So where did all this start? with the ToH patches?
Yes indeed, netkas released the "ToH" source patches for the 9.2 kernel on his blog sometime back in May (if i remember correctly) that gave us the kickstart into getting stock apple sources to work on machines they didnt officially support. Over time however we have rewritten almost all of it, so that now not much of the original toh sources remain.
My initial motivation was to get speedstep working properly on my pentium-M laptop.

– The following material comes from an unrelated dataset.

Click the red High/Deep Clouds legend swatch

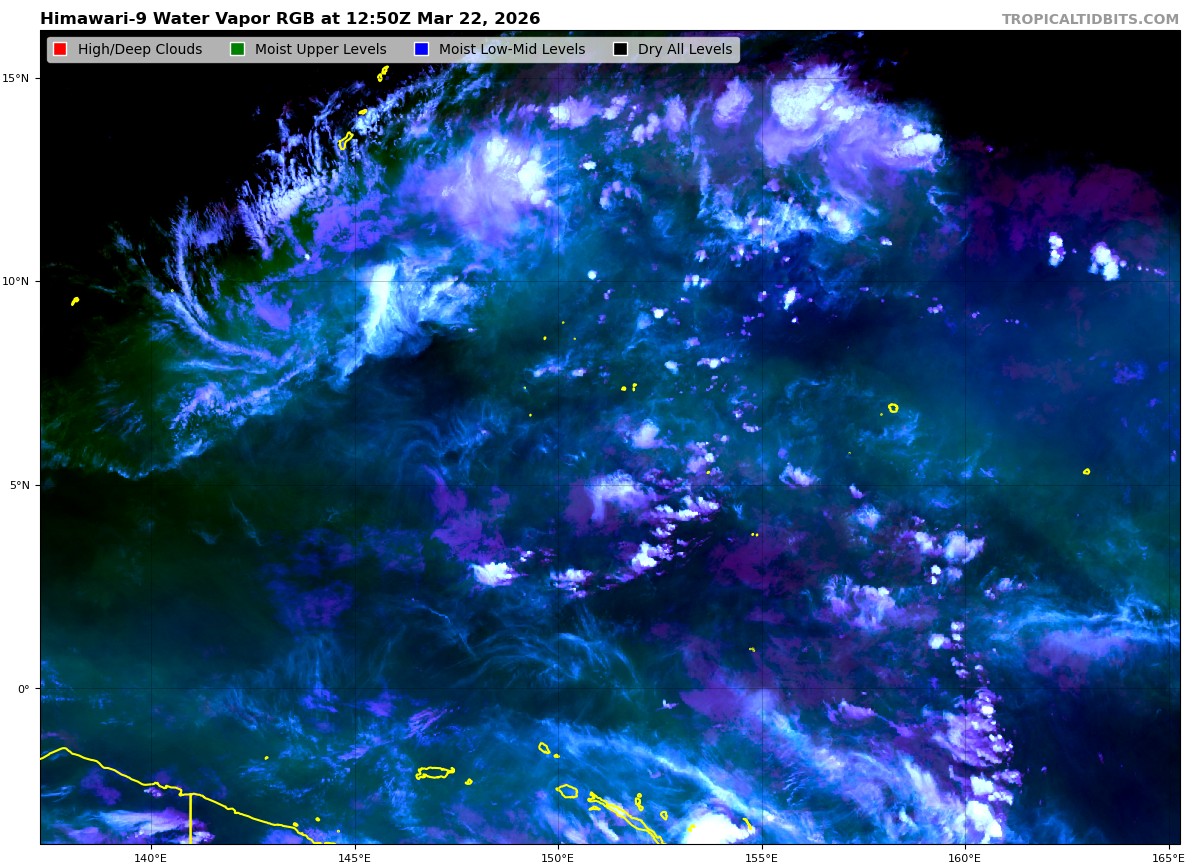[x=60, y=50]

The speedstep patch, which paulicat wrote, was working fine on intel's core or higher CPUs, but it would make the system timer run slower on older CPUs like the pentium M, making it almost unusable. after I fixed this trivial issue (there was a bug in the timer scale calculation), I still had quite high temperatures on my laptop cpu.
Plus the cpu throttler kext written by Niall Douglas also had some deficiencies, so i started writing a new kext which would also allow undervolting the processor, and then came some more changes, and more and more.. At some point we realized the entire clocking code in xnu was based on too many assumptions, so after a lot of discussions we changed the realtime clock code so it would work properly on new and old cpus alike.

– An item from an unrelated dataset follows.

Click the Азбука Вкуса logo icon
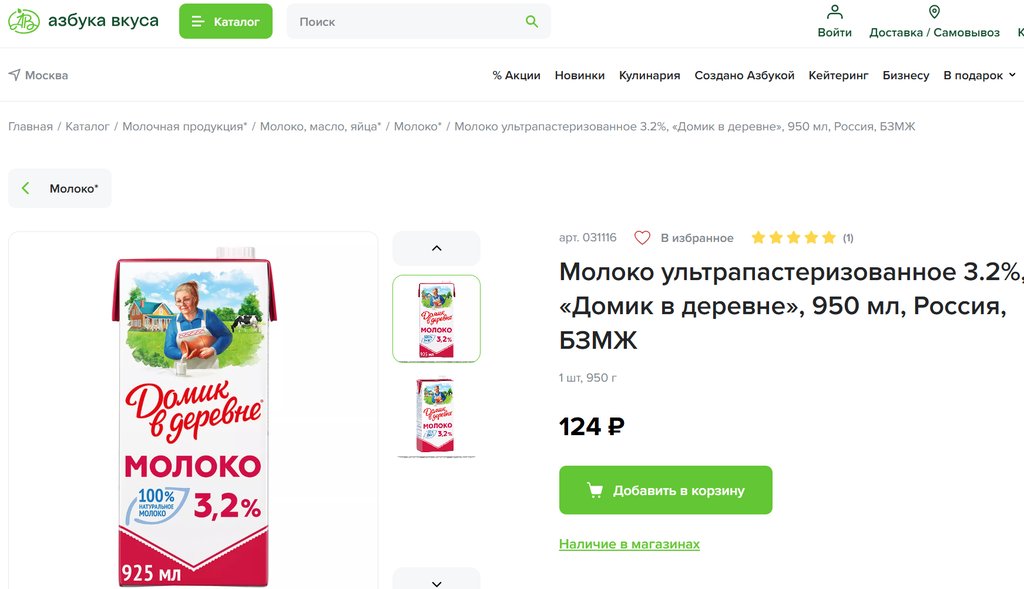Viewport: 1024px width, 589px height. [24, 21]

With so many changes already in, I thought it was better for the general OS X community to benefit from this kernel, and I made the first beta release. it just progressed on from there.
I get the impression this kernel is more of a team effort than previous iterations?

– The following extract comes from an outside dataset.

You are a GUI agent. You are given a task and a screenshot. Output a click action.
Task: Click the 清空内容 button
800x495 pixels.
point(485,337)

Indeed it is. when i made the speedstep kext, I put the entire source code online under a bsd license. this was picked up by Superhai, who made massive improvements to it, giving better support to most cpus. On the other hand, with the kernel, a lot of groundwork was done by Turbo with the rtclock fix, we also collaborated on writing a new sse3 emulator.
All of us believe that collaboration is the key: Not releasing sources, or keeping them closely guarded hampers the progress.
The results seem to bear that out.
absolutely. and so you see within the short span of 2 months we are close to solving most of the problems that had been plaguing the community. People can finally get speedstep and sleep working together, the kernel is more secure with NX bit enabled on supported system, and the sse3 emulator is totally rewritten to be multithread capable, and 3 times faster, all this because we offered our time and shared our know-how.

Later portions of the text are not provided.